Benjamin A. Spencer, MD, of Columbia University Medical Center in New York, and colleagues studied 3,073 patients with stage IV PCa treated with androgen deprivation therapy. Of these, 25% received IAD and 75% received continuous androgen deprivation (CAD).

Younger age, more recent PCa diagnosis, and urban residence predicted IAD receipt. Compared with patients aged 65-69 years, those aged 75-79, 80-84, and 85 years and older were 36%, 31%, and 54% less likely to receive IAD, respectively.

In multivariate analysis, patients who received IAD had a 16% and 18% decreased risk of all-cause mortality and PCa-related mortality, respectively, compared with CAD recipients.

The researchers defined IAD as the discontinuation of ADT for at least six months and within two years of starting it.

“Androgen deprivation therapy is a mainstay of therapy for metastatic prostate cancer,” Dr. Spencer said. “Androgen deprivation therapy has significant morbidities and therefore intermittent therapy has been proposed as an alternative regimen to try to minimize some of these morbidities.
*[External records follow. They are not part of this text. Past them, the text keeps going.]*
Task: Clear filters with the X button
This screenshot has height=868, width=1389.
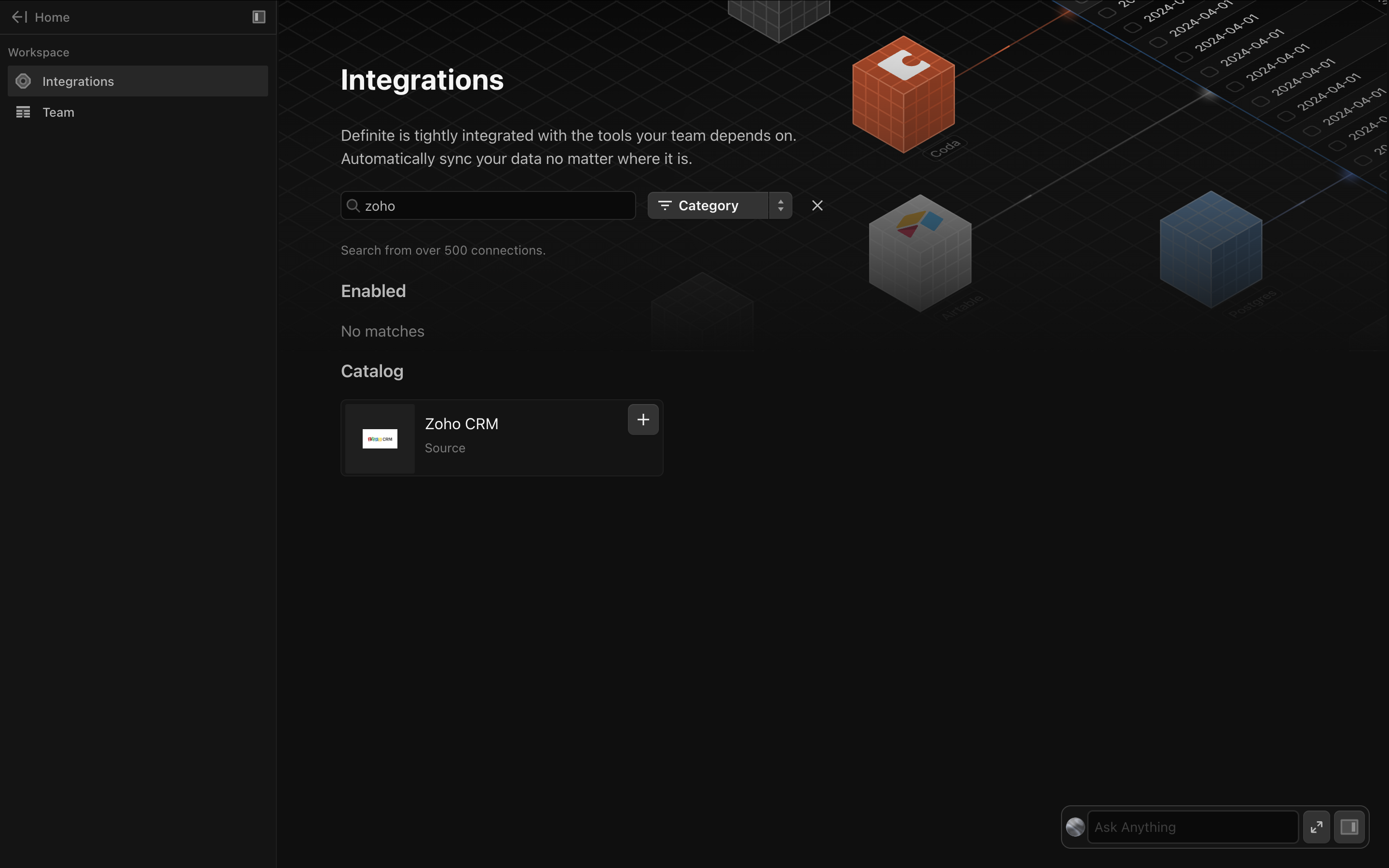Action: click(x=817, y=205)
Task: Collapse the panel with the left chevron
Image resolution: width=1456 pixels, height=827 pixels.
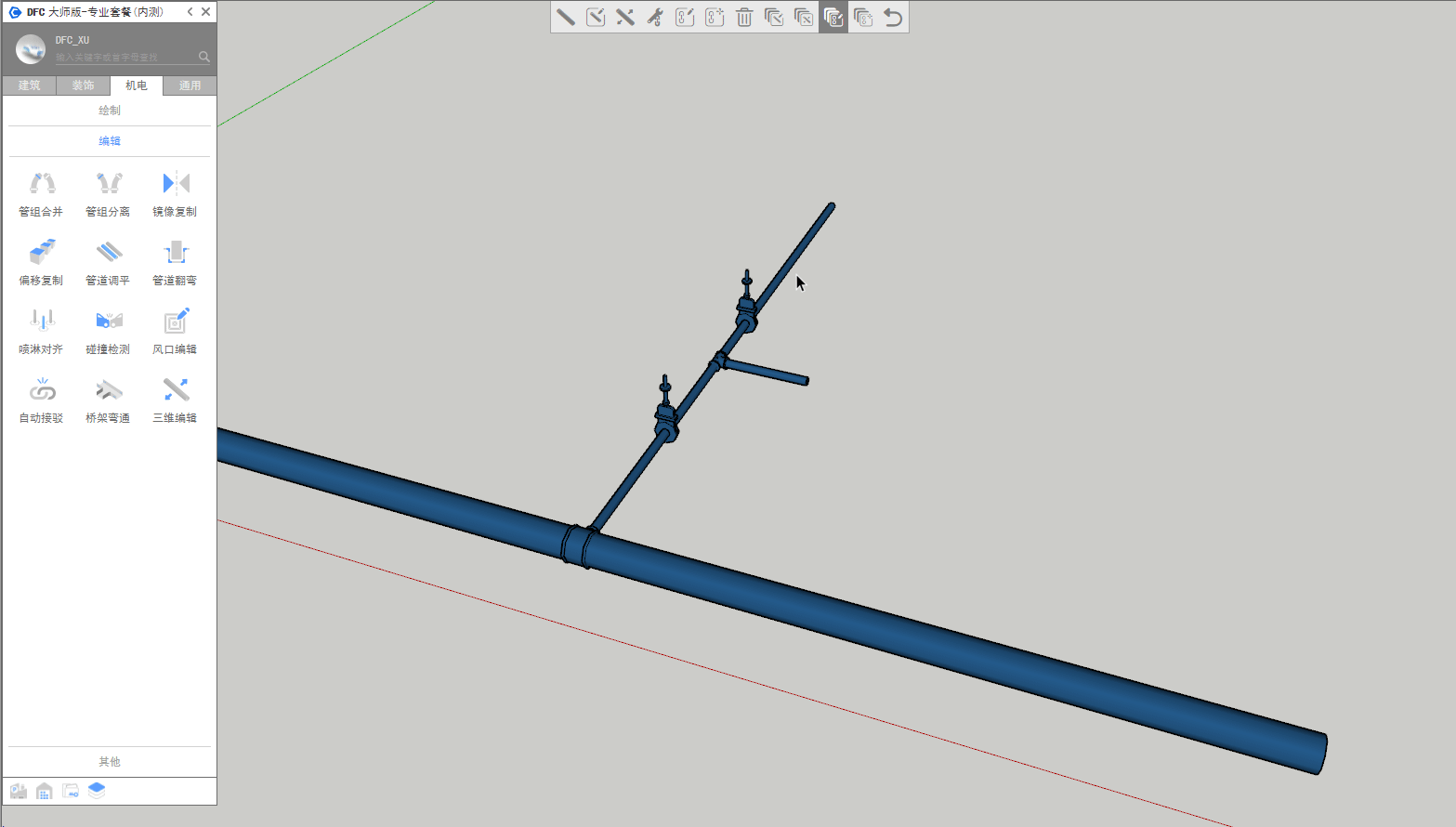Action: (x=190, y=12)
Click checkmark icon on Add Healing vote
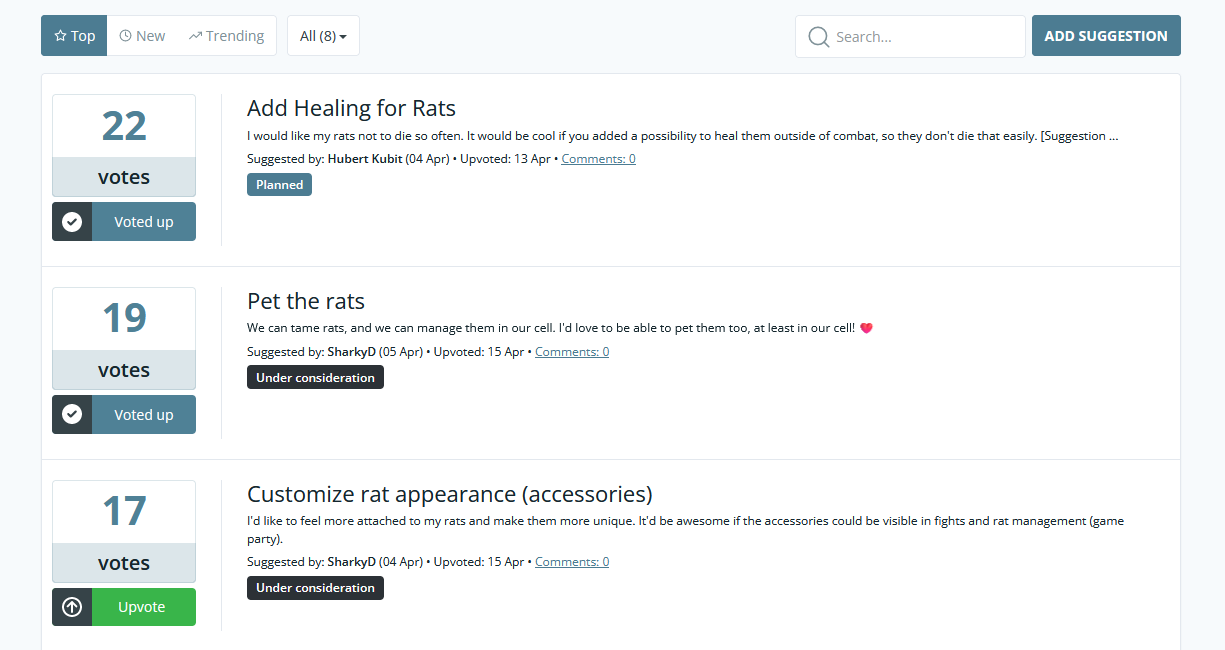Screen dimensions: 1225x650 coord(72,222)
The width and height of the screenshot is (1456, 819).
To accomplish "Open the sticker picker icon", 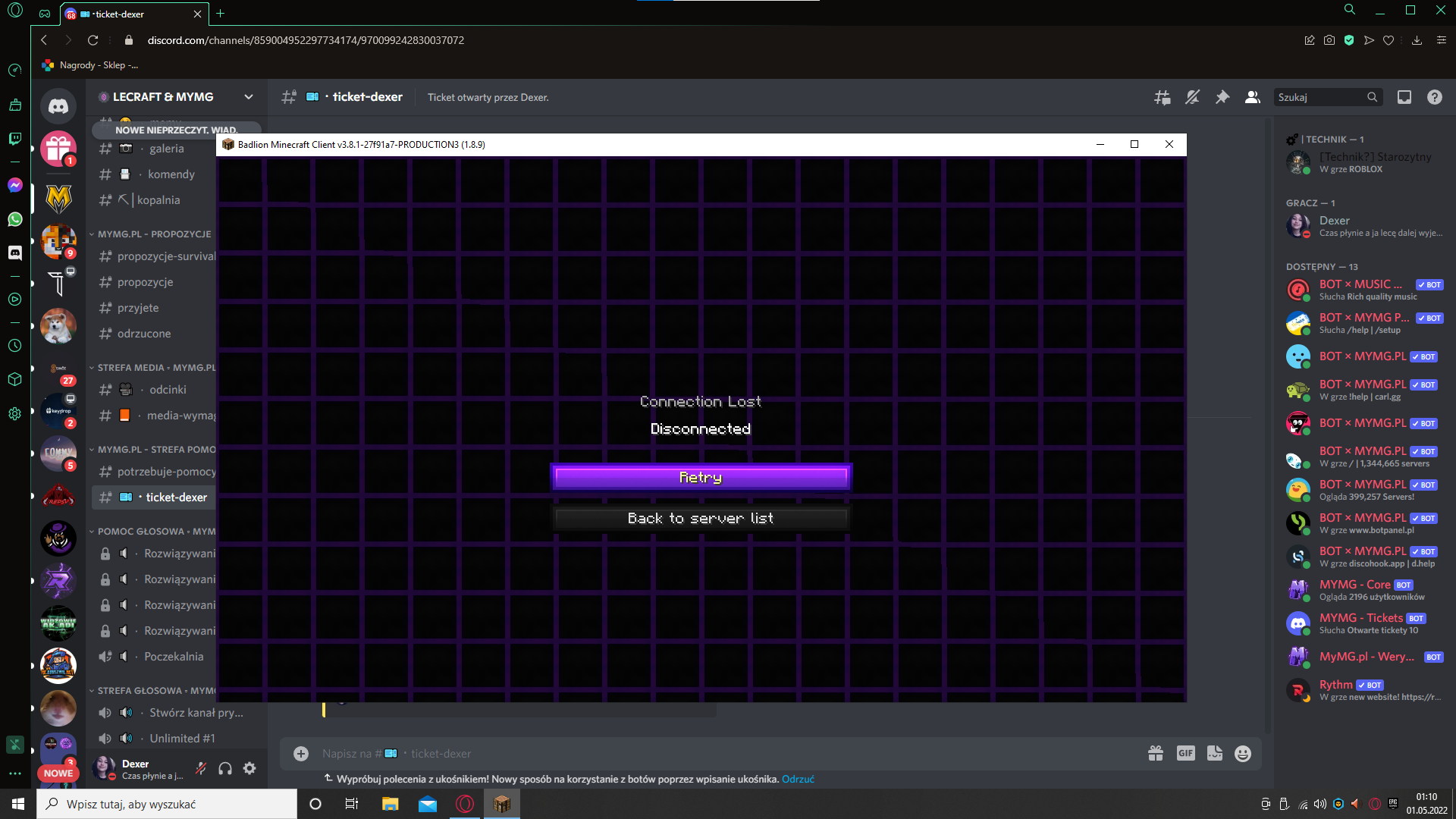I will click(1215, 753).
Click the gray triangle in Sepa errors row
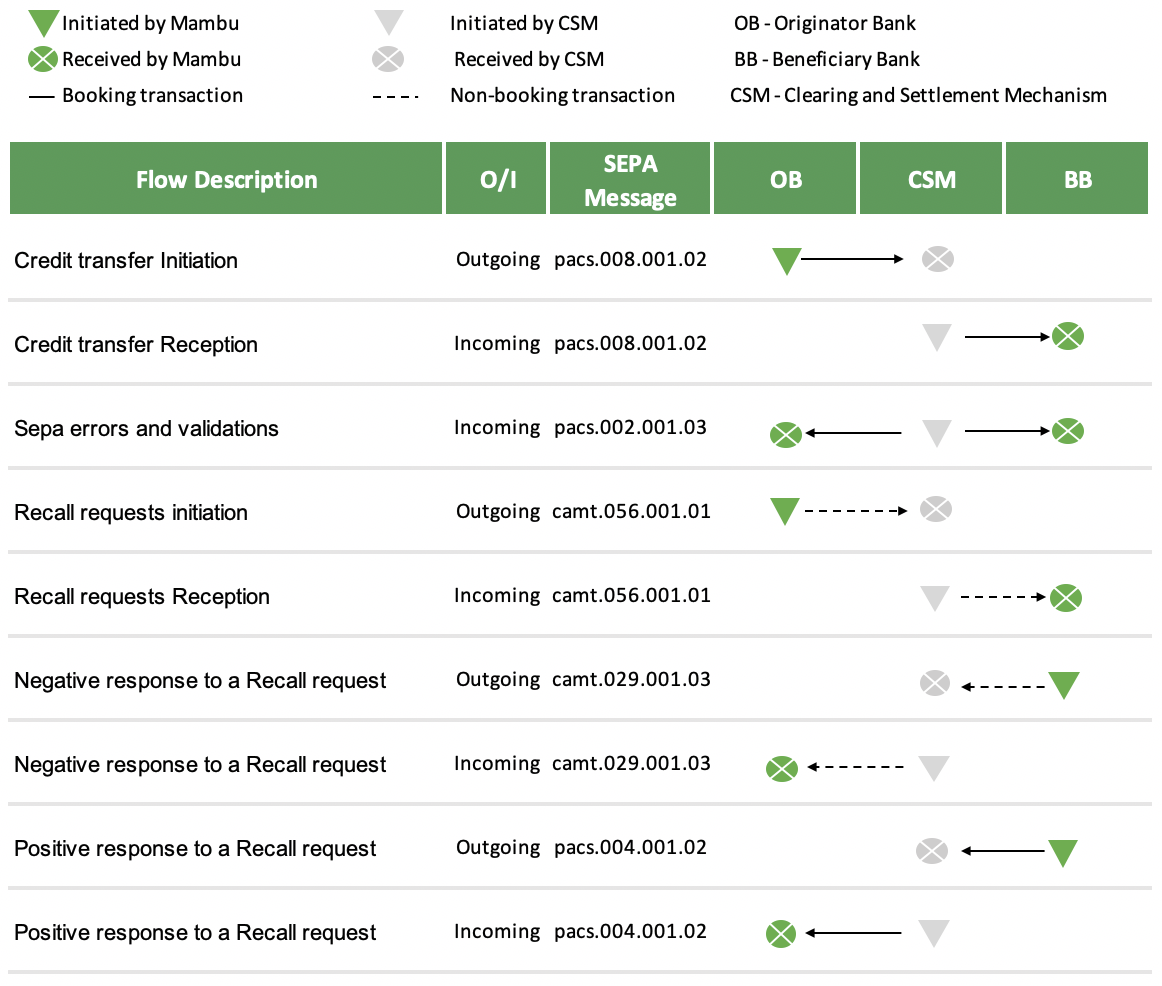The image size is (1162, 986). (936, 433)
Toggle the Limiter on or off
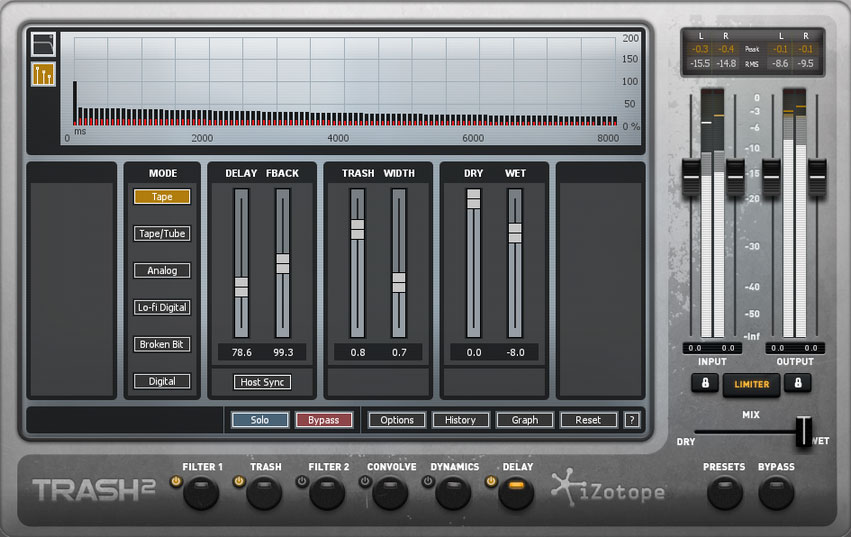851x537 pixels. [751, 384]
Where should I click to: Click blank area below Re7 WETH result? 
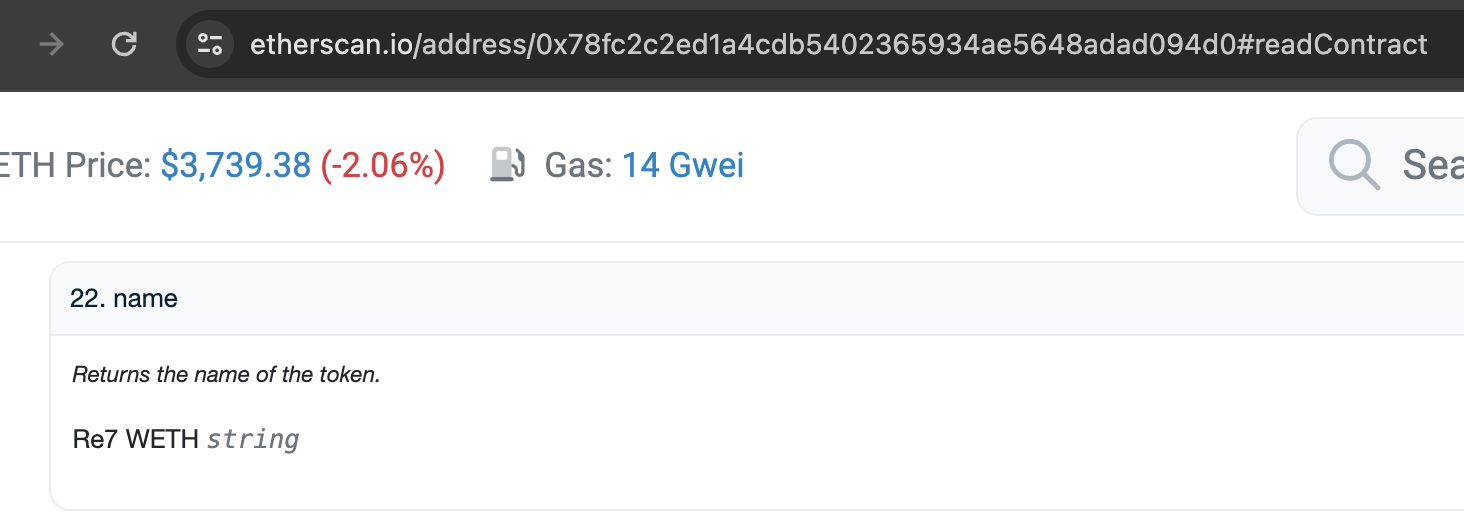[700, 480]
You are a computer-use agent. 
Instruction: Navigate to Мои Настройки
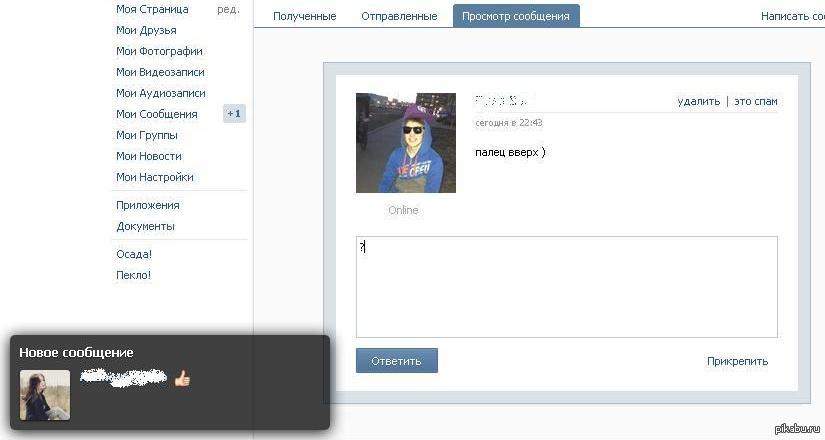point(155,177)
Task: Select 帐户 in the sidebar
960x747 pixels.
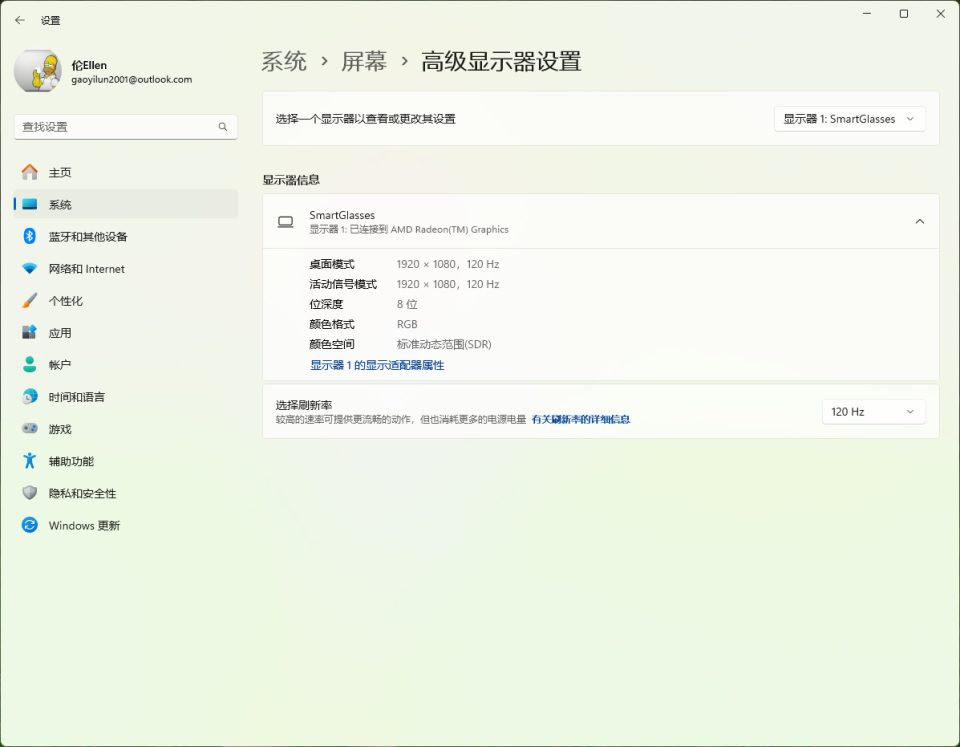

IAD has the possible advantage of delaying development of castration-resistant disease, it is more convenient for patients and less expensive for the health care system, Dr. Spencer noted.

Although a number of trials have shown that IAD is not inferior to CAD, Dr. Spencer said, slightly longer follow up probably is necessary “to really definitively say that intermittent therapy can be considered a standard of care in this area.”